To confirm that the salt hypersensitivity was caused by the decrease in Cho content as a result of the silencing of PEAMT in t365 mutant plants, Cho was supplied to the medium containing 100 mM NaCl. The salt inhibition to t365 mutant plants was ameliorated significantly (Figure 9D, right). These results demonstrate that the silencing of PEAMT in t365 mutant plants results in hypersensitivity to high salinity.

DISCUSSION

Here, we have described a system based on SARE in transgenic plants for the identification of gene functions on a genome scale. Using this system, we identified 19 transgenic mutants with apparent abnormal morphological phenotypes from the first 600 transgenic lines. We systematically characterized one of these mutants, t365, and cloned the gene responsible for the t365 mutant phenotypes. The T365 gene encodes a PEAMT that catalyzes the three methylation steps required to convert phosphoethanolamine to phosphocholine in de novo Cho or PC biosynthesis. Expression of a T365 transgene in t365 mutant plants causes silencing of the endogenous PEAMT, which leads to abnormal morphological phenotypes, temperature-sensitive male sterility, reduction in Cho biosynthesis, and salt hypersensitivity.

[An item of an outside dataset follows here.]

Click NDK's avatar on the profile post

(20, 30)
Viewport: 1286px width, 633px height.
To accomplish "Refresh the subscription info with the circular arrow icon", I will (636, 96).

In plants, PC is a dominant constituent of membrane phospholipids and is necessary for a wide array of structural and biochemical functions (Moore, 1990; Bolognese and McGraw, 2000). Silencing of PEAMT in t365 mutant plants leads to a temperature-sensitive phenotype, which is consistent with the data for yeast temperature-sensitive opi3 mutant strains. The opi3 mutations cause a deficiency in the two terminal phospholipid N-methyltransferase activities required for the de novo synthesis of PC.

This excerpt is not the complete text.